The power law can be used to describe a phenomenon where a small number of items is clustered at the top of a distribution (or at the bottom), taking up 95% of the resources. In other words, it implies a small amount of occurrences is common, while larger occurrences are rare. For example, where the distribution of income is concerned, there are very few billionaires; the bulk of the population holds very modest nest eggs.
All of the following graphs came from this interesting article (which you’ll need a Medium account to read) about power laws.

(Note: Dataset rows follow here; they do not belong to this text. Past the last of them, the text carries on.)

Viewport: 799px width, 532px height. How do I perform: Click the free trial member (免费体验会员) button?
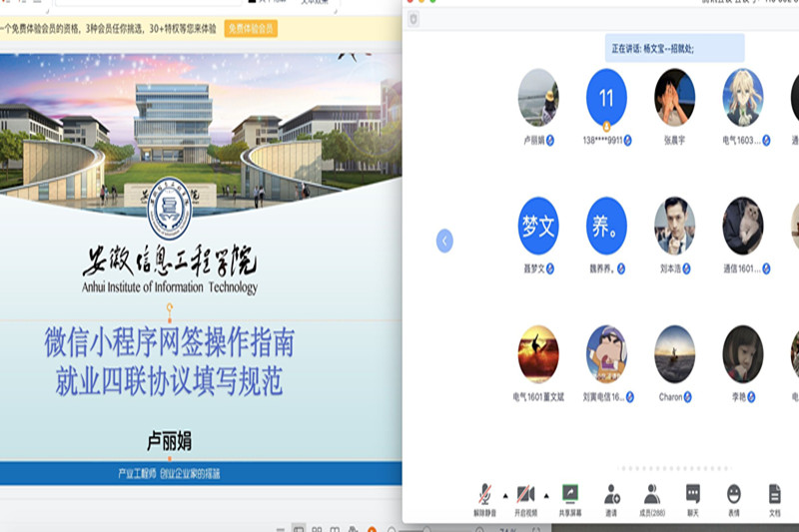tap(251, 29)

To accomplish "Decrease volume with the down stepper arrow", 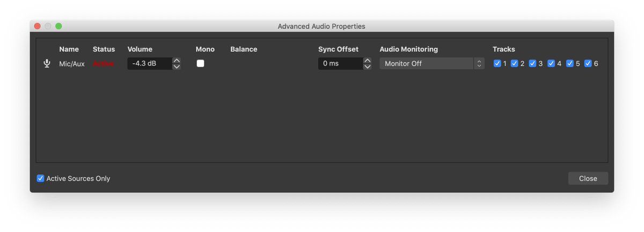I will point(177,66).
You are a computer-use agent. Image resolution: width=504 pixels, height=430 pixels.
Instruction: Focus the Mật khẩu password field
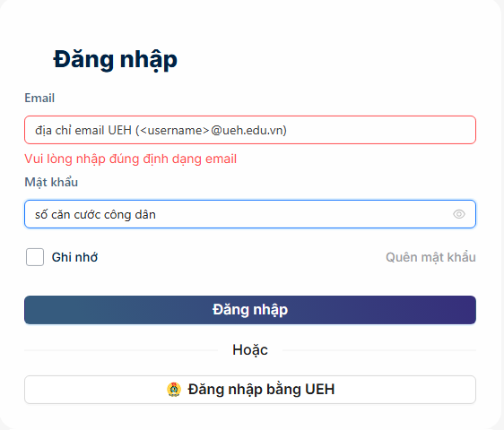click(x=250, y=214)
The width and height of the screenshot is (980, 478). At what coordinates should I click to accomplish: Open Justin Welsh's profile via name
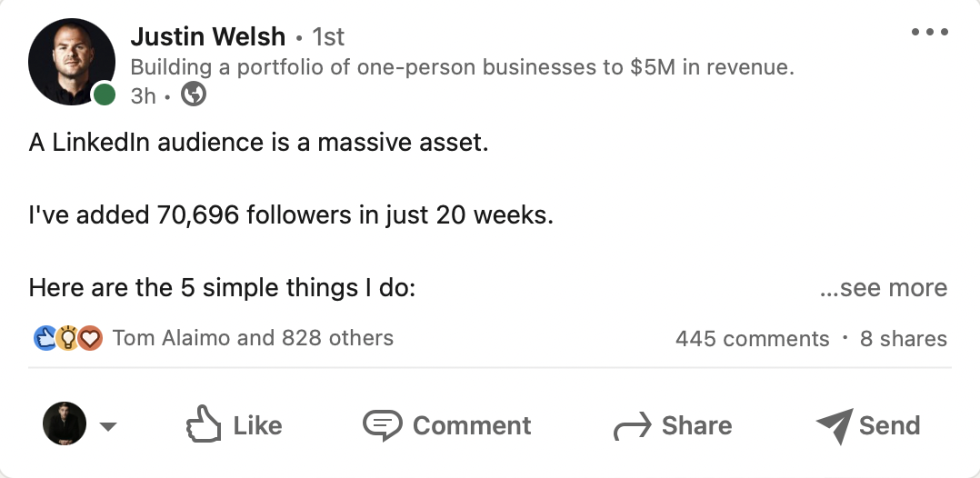click(x=207, y=37)
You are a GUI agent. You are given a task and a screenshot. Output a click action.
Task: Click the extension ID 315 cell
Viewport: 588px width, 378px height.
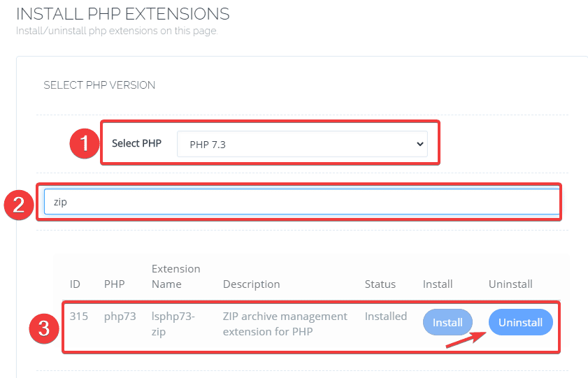pyautogui.click(x=79, y=317)
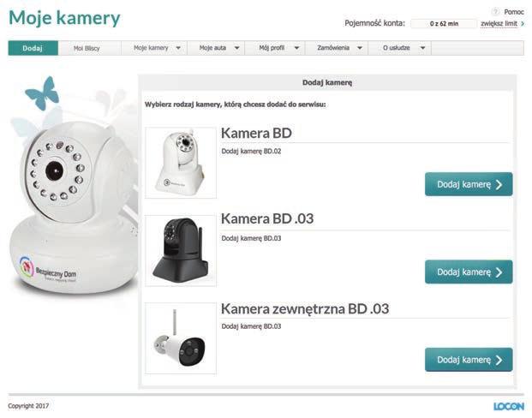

Power laws (the big get bigger) and the internet (instant global communication) are the reason that there’s a McDonald’s in Kiev. Without 24/7 communication, robust brand recognition due to global mass media and a multinational supply chain, poor Sergei would have to visit a café instead. His money would get distributed to the local instead of the global, and the power law wouldn’t be quite as powerful.
To be sure, power laws have existed for as long as humans have been romping around the planet. There is a natural tendency for prestige, influence and wealth to concentrate at the top. However, it’s my contention that the internet has taken a thing that used to happen in a 100 mile radius and turned it into a thing that happens in a 3,000 mile arc. This is good — outstanding! — for a select few and bad for just about everyone else.
On the bright side
Although I may come across as cynical on humanity, in real life I’m actually a cheerful person. I’m incredibly grateful for my life and I express appreciation daily. Humans love to ruminate on what’s gone wrong but too often fail to conjure gratitude when something goes right! Bitch about the bad if you must, but be sure to celebrate the positives too.
Looking on the bright side is another tactic I use to keep the dopamine flowing.
For example, we who believe in freedom of speech and unrestricted access to information feel a natural foreboding as the government expresses an ever-growing desire to tame the internet and contort the narrative to whatever suits its interests. Maybe a new Ministry of Truth isn’t a step in the right direction?
Well, let’s say that the powers that be intensify their campaign of kicking people offline, limiting our access to platforms, banishing content to the netherworld (if you don’t know what TOR is, now might be the time to learn) and otherwise slicing up the once free internet into manageable units. Echoes of the American West being demoted from free-range to enclosed with barbed wire demarcating the boundaries.
These online restrictions could have the unintended consequence of reducing the virality of those at the top of the power distribution. What would a Taylor Swift ticket sell for if nobody was allowed to post about the event on Instagram or Facebook? What about blockbuster movies if 30 million fewer Americans were on social media being subjected to advertising? I cannot predict the future, I’m the schmuck who bought NVDA puts at $280, but I can adjust my gaze to the sunny side and hope that if the internet goes from this,

To this,

That money and attention will slowly filter back to the local. Maybe that’s wishful thinking, but I hope it isn’t. If this trend towards a single winner doesn’t get disrupted it means that in twenty years Jeff Bezos is going to own the entire United States and everyone is going to eat at McBezos whether they like senile dairy cow burgers or not.
Unlike Sergei, fast food on every corner is not my utopia so let us hope that the power laws can be tamed before our world descends into the ultimate manifestation of concentration.